### Text segment
Lt. Gov. Todd Lamb expects another budget hole in 2016

Ponca City Now - November 13, 2015 1:53 pm

By Beverly Bryant/News Director

Lt. Gov. Todd Lamb expressed his appreciation and affection for Ponca City as he opened Friday’s Ponca Politics session in City Hall.

Mayor Homer Nicholson introduced Lamb and gave his brief biography, noting he was elected Lt. Governor in 2010 and re-elected in 2014. He previously worked for Frank Keating and Don Nickles, was a member of the Secret Service and was in the Oklahoma State Senate, among other pursuits.

Lamb, who is from Enid, named his professional mentor Ike Glass; T.L Walker, who has served on the state Tourism Board; banker Carl Renfro and barbecue expert Danny Head among Ponca City residents with whom he enjoys personal relationships.

"I can pass a polygraph exam when I say I love Ponca City," he said.

Lamb then hit on the key duties he performs as Lieutenant Governor. He said there is a lot of ambiguity in the office, but certain duties are dictated by the state Constitution and state statutes.He appoints a delegate or serves on 10 state boards and commissions.

Lamb is the second Republican in the history of Oklahoma statehood to serve as Lieutenant Governor — the first Republican to do so was now-Gov. Mary Fallin.

### Information shown
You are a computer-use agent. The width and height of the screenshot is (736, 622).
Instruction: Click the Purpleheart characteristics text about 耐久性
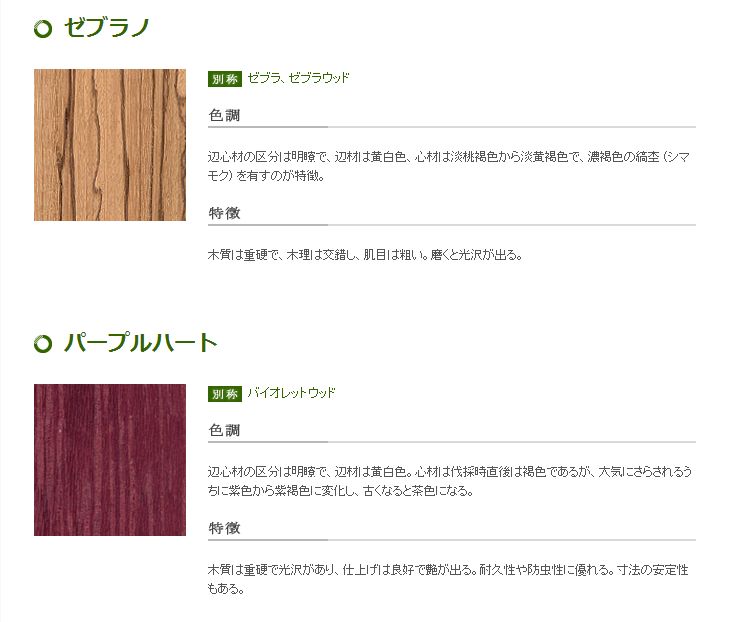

### Objectives
**A)** From the article on Todd Lamb's Ponca City visit, set down everything from "Lamb, who is" down to "boards and commissions.".
**B)** Resume the article about Lt. Gov. Todd Lamb's Ponca Politics talk, picking up after its last sentence.

### Outputs by task
**A)**
Lamb, who is from Enid, named his professional mentor Ike Glass; T.L Walker, who has served on the state Tourism Board; banker Carl Renfro and barbecue expert Danny Head among Ponca City residents with whom he enjoys personal relationships.

"I can pass a polygraph exam when I say I love Ponca City," he said.

Lamb then hit on the key duties he performs as Lieutenant Governor. He said there is a lot of ambiguity in the office, but certain duties are dictated by the state Constitution and state statutes.He appoints a delegate or serves on 10 state boards and commissions.

**B)**
His office operates autonomously and independently from the Governor’s office, he explained. As Oklahoma’s government is set up, he said, the state can have two top executives who don’t always get along.

Among his duties, Lamb acts as an advocate for small businesses, which represent 97 percent of the state’s commerce.

"I go to every county every single year," he said. "It’s not just stopping in the Panhandle for a dipped-top ice cream cone at the Dairy Queen. These are visits consistence."

Two questions he frequently asks on his visits are "Based on your life experience and business model, what is your advice for me?", followed by "What would you do?"

He said the lieutenant governor should have a platform or agenda for guiding his work in the office.

"As Lieutenant Governor, I want Oklahoma to beat Texas in something besides football," he said. "We have two children, a son, 15, and a daughter, 12. I don’t want our children to be forced to move to Texas because that’s where the jobs are."

Lamb also serves on the Board of Adjustment, which will meet Dec. 21 to discuss how much money the 2016 Legislature will have to appropriate. He anticipates that there will be another "budget hole" in that session.

"I don’t know if it will be $500 million or $2 billion with a B, but I expect another hole," he said.

He said Oklahoma’s economy is directly tied to commodities.

"It is more challenging with our oil and gas commodities because the price is set by people who do not like us," he said. "That’s our challenge."

In recent years, he said, the economy is becoming more diverse with the aerospace industry and bioscience, as well as tourism, which is the third leading industry in Oklahoma.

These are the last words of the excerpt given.